Y llegó la revisión de los seis meses. Y de repente empezaron a hablarnos de colocarle un arnés. Mi primera reacción fue preguntar si no se podría haber hecho algo antes y no obtuve ninguna respuesta satisfactoria. Salí de la consulta con la moral por los suelos y el corazón encogido. Nos dieron de plazo dos meses más para ver si mejoraba y si no le colocarían un arnés las 24h.

Pero a mí se me removió algo por dentro. Estaba desesperada por ayudar a mi niña, por hacer algo por ella… Empecé a buscar información más precisa sobre la displasia en Internet. Recuerdo que lloré cuando encontré fotos de los arneses pensando que a mi hija seguramente tendríamos que colocarle uno.

Y entonces fue cuando me acordé del reciente afán de una amiga (gracias, Raquel, sabes que nunca tendré con qué pagarte esto) por los porta bebés. Empecé a profundizar en el tema, a preguntar y para alegría mía ¡a encontrar respuestas! Entré en la página de redcanguro y para mí fue como la puerta al paraíso. ¡Ahí estaba la respuesta que yo había estado buscando! En poco tiempo lo tuve claro, ¡iba a convertirme en una mamá canguro!

Los miedos que me asaltaron fueron muchos. Supongo que los de todas las principiantes. ¿Sabré ponerme el fular y hacer bien los nudos? ¿Le gustará a mi hija, que está acostumbrada al carrito? Y mi mayor miedo ¿servirá de algo ahora, tan tarde y con menos de dos meses para la revisión?

El fular me llegó a mediados de marzo y mis dudas se disiparon. Me apañé con los nudos y a mi hija le encantó ir pegadita conmigo a todas partes (y a mí ir con ella). Eso sí, recomiendo a las mamás empezar antes que yo si es posible y más progresivamente, porque al hacerlo tan intensivo me sobrecargué un poco. ¡Aunque con un masajito me arreglaron sin problemas!

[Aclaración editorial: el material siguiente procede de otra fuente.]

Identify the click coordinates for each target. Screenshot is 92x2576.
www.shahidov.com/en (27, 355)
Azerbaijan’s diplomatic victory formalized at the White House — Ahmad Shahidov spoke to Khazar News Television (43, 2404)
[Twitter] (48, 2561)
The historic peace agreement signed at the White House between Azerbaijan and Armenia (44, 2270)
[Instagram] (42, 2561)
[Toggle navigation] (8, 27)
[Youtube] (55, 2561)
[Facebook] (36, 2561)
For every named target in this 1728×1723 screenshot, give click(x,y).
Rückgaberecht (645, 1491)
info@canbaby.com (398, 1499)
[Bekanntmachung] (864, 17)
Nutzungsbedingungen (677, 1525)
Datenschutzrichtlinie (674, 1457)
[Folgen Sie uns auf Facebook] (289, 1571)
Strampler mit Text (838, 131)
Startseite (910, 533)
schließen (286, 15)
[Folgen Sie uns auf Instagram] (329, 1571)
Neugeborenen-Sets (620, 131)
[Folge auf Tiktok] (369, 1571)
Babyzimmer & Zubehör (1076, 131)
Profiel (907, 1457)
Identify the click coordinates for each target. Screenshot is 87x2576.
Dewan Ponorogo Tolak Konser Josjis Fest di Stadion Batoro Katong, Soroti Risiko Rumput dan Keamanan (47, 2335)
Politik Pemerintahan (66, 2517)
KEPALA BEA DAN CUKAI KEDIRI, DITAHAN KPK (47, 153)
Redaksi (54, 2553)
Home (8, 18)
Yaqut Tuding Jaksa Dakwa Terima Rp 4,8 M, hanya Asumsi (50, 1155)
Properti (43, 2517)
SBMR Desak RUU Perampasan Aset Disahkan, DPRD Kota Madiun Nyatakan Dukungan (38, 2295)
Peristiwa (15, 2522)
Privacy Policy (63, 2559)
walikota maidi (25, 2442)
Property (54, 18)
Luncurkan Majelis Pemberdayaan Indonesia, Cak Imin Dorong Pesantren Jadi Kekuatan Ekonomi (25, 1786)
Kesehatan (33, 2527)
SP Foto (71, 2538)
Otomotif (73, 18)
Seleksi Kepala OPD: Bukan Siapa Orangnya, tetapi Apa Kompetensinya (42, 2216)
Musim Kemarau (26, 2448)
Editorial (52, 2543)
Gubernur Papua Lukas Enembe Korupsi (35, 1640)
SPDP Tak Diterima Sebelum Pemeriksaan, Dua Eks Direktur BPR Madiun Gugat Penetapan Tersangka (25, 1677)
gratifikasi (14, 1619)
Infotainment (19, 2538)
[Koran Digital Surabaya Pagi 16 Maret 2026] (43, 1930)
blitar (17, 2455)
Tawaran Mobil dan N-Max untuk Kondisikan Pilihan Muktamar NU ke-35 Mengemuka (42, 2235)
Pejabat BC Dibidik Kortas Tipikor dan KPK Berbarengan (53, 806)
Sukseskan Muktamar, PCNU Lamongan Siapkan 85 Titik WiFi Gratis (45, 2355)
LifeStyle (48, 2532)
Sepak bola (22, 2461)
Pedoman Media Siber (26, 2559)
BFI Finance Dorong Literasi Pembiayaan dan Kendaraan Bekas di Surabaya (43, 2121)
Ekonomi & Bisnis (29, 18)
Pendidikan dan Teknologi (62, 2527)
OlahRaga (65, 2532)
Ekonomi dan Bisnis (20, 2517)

El mes y medio pasó volando. Sin darnos cuenta llegó el temido día de la revisión de los 8 meses. Si he de ser sincera, entré en la consulta convencida de salir de allí con el arnés recetado. Pero para sorpresa mía (y del médico), el grado de displasia había bajado en ambos lados. De casi 30 en izquierda y derecha, a 25 y 27 respectivamente.  Así que nos dijeron que no era necesario ponerle el arnés. El doctor al principio me dijo que la niña había mejorado “espontáneamente”, pero al enseñarle el fular y preguntarle, tuvo que reconocer que seguramente había influido positivamente, porque la postura (hablamos siempre de nudos en los que el bebé tenga las piernas en posición ranita) imita lo que haría un arnés. Así que yo, personalmente, estoy convencida de que el fular ha marcado la diferencia.

Desde aquí quiero animar a todas las mamás que estén en mi situación, que se informen, que no paren de buscar y no se conformen con lo que les dicen los médicos. Que, con displasia o sin ella, los porta bebés son recomendables al 100% para la maduración de las caderas de nuestros pequeños y para otras mil cosas más.

Y ésta es la historia de cómo me convertí en una mamá canguro. Y espero seguir siéndolo aún mucho tiempo más.